Second, EVs are a giant leap toward a world without carbon emissions and may help mankind mitigate climate change's harshest impacts. As Tesla has already shown, EV manufacturing is feasible, scalable, and economical, so these developments should set off a cascade of decarbonization throughout the system.Third, assembly manufacturing in Canada, which is currently struggling, may cease if Canadians are unable to obtain continuous EV expenditure.

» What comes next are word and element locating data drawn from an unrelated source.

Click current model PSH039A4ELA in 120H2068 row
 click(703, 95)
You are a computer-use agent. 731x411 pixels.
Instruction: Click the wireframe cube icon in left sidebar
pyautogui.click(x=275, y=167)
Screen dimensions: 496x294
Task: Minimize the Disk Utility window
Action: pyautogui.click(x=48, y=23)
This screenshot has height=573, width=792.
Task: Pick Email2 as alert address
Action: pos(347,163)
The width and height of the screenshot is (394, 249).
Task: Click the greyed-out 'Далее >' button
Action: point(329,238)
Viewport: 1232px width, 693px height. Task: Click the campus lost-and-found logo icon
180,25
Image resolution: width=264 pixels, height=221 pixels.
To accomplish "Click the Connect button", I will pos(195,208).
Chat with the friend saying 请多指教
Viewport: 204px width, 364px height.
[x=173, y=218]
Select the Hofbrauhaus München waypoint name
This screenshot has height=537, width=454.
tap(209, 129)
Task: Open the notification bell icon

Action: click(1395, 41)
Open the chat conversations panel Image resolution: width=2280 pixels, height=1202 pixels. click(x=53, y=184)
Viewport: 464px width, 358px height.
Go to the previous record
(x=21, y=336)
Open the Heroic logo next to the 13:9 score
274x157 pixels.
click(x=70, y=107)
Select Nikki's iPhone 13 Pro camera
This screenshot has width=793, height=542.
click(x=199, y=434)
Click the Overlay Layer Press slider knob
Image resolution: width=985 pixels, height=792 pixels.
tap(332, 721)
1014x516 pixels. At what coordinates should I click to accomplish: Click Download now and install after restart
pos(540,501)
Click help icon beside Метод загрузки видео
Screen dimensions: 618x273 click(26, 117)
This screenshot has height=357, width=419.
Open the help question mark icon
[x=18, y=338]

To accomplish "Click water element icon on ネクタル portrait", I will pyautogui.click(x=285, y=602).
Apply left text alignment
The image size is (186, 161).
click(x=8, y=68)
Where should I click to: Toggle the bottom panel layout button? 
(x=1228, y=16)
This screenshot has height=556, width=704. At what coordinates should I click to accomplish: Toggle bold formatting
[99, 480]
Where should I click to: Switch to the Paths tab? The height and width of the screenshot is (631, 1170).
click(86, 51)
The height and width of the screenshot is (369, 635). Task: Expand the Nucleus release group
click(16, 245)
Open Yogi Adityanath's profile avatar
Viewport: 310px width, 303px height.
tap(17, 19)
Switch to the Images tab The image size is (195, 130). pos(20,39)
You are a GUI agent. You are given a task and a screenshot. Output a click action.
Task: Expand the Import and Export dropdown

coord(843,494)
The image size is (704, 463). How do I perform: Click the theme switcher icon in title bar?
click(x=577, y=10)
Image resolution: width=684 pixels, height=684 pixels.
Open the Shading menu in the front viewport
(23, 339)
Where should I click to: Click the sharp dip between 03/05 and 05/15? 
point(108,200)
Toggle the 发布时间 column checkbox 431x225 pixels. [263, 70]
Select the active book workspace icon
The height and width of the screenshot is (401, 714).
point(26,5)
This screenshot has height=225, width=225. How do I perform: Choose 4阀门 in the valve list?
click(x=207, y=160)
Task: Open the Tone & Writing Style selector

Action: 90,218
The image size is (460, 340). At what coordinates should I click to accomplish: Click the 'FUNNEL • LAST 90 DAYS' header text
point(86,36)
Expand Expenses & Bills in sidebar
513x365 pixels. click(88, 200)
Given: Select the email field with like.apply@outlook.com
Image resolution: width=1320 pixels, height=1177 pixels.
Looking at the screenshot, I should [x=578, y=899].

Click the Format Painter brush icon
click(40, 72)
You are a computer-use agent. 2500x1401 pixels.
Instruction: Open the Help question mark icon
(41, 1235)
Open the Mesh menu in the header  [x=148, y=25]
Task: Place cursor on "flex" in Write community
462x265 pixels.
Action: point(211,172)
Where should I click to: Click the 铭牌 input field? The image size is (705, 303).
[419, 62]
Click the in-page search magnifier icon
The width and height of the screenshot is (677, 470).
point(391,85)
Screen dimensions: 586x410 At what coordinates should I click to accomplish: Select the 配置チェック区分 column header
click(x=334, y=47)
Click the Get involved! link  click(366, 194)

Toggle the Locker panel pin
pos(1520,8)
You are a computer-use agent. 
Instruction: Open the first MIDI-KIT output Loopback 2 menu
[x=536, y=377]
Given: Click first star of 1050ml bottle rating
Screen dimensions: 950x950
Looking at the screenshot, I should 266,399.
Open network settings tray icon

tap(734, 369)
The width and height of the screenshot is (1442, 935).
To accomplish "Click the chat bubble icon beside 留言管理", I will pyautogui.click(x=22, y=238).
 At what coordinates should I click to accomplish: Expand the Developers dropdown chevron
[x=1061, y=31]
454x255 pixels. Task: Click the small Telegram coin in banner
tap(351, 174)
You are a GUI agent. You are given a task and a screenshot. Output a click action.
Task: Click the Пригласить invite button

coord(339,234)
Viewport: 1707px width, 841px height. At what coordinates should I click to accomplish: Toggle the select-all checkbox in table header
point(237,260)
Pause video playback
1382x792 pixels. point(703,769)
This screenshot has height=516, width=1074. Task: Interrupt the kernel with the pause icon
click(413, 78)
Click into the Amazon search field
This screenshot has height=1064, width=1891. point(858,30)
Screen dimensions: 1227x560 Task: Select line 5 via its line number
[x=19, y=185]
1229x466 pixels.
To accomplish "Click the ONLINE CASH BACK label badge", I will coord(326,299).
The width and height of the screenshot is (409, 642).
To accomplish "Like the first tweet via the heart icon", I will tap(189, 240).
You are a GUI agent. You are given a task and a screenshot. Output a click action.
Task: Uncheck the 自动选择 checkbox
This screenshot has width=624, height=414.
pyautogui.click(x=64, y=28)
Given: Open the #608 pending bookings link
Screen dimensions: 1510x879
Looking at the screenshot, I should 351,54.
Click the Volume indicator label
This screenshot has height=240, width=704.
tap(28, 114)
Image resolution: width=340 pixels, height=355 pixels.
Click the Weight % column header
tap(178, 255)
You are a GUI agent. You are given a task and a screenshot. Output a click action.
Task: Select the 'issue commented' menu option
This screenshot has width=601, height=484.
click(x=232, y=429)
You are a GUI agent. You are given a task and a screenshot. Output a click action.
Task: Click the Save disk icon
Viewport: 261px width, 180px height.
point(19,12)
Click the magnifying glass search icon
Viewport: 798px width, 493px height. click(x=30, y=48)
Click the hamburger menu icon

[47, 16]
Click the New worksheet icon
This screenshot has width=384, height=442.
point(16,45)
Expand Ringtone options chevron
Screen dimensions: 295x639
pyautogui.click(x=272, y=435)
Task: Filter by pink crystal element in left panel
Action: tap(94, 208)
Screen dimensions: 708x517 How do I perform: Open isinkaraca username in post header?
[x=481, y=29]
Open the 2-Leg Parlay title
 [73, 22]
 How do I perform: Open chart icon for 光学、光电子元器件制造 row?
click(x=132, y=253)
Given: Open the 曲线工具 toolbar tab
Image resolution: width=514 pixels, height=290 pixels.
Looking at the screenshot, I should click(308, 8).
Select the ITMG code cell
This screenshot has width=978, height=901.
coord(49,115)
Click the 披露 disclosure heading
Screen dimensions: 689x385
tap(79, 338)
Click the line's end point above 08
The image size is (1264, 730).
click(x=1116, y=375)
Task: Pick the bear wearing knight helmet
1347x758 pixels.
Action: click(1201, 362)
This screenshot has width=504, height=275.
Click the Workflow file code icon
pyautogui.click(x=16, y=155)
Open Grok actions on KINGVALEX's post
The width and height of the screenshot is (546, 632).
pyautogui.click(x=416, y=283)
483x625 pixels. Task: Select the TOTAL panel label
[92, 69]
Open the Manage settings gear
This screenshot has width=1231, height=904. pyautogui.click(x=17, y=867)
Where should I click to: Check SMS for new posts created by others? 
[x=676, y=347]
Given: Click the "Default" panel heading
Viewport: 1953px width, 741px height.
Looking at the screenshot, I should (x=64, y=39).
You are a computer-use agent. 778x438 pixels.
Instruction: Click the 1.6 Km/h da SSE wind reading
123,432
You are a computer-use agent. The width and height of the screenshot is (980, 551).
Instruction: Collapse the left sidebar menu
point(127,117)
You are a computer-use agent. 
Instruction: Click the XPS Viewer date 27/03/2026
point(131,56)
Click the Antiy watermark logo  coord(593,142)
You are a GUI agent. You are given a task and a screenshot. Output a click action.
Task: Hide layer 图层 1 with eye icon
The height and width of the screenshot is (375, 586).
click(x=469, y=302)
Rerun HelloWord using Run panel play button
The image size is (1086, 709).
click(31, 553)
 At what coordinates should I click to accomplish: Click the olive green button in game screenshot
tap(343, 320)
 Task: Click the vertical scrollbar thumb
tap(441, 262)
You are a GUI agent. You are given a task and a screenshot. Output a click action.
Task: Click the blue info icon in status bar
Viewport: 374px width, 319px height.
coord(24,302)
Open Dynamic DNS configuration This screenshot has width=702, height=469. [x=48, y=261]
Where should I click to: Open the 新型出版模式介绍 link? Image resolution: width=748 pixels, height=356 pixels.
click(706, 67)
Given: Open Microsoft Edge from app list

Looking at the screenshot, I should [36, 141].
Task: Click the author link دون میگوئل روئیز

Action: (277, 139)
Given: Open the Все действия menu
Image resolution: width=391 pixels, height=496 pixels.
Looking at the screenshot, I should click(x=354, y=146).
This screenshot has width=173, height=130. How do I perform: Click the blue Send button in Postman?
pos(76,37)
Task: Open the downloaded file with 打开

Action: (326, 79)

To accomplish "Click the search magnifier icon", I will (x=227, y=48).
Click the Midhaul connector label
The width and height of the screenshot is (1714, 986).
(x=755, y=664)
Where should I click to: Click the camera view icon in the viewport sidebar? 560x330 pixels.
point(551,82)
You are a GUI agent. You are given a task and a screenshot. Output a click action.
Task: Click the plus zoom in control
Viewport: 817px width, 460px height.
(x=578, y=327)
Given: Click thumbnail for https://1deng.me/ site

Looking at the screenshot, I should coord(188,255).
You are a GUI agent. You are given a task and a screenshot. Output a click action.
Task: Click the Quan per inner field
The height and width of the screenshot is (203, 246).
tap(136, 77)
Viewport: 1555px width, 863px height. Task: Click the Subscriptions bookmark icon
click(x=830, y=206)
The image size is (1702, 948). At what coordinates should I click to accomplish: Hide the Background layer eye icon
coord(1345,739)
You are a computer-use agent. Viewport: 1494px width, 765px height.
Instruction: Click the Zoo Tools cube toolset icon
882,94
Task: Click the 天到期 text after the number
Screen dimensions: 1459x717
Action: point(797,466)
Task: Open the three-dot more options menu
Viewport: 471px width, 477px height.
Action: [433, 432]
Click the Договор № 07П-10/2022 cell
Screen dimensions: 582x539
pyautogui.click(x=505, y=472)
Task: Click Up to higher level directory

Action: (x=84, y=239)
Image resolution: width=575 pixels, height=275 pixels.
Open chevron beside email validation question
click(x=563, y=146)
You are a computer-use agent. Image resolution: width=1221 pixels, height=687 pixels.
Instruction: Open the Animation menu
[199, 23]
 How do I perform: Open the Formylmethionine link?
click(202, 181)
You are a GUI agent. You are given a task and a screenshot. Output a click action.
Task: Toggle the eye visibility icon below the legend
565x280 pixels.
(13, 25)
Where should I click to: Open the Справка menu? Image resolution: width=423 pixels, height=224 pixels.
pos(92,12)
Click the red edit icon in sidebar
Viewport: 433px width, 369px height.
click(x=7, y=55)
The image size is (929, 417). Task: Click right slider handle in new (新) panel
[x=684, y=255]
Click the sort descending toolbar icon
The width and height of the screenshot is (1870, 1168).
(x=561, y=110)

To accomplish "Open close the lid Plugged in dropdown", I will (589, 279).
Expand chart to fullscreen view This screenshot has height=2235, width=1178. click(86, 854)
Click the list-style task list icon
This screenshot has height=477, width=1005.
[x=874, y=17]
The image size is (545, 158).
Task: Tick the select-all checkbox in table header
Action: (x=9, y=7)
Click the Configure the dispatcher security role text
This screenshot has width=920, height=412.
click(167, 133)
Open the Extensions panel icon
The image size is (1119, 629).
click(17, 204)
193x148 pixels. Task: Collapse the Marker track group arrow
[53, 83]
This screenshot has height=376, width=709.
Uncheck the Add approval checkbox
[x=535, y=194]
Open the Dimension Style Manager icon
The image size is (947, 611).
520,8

Canada has minimal voice in EV investment choices due to its lack of ownership in any major auto manufacturers and its continuous two-decade reduction in North American manufacturing share.
President Joe Biden's "Build Back Better Act," which provides tax breaks to American buyers of electric vehicles made only by union workers in the United States, adds to this difficulty.Canadian automakers commit to spending millions on electric vehicles.
Despite recent agreements by the Big Three to make EV investments at their Canadian factories, the Buy American legislation threatens to shift future EV manufacturing from Canada.
Canada risks losing its car industry and tens of thousands of direct and indirect jobs if it does not capture a piece of the EV investment boom, which is estimated to be in the hundreds of billions of dollars.
Even so, Canada may be able to secure a piece of the EV future due to its potential as a source for EV battery components (cobalt and lithium from Ontario's Ring of Fire, for example), its excellent production record, the willingness of policymakers to provide incentives, and the willingness of union leaders to bargain production mandates.Important investment commitments have been made to Canada so far, including Ford's $2 billion announcement to build up to five electric vehicles at its Oakville assembly plant beginning in 2024 (with $500 million in Canadian government funding) and Stellantis' (formerly Chrysler's) commitment to build electric vehicles in Windsor by 2025.
However, the Canadian industry is still threatened with extinction. To avoid missing out on the most significant wave of automotive investment yet, Canada will need some bold diplomacy and creative policy-making from governments and stakeholders.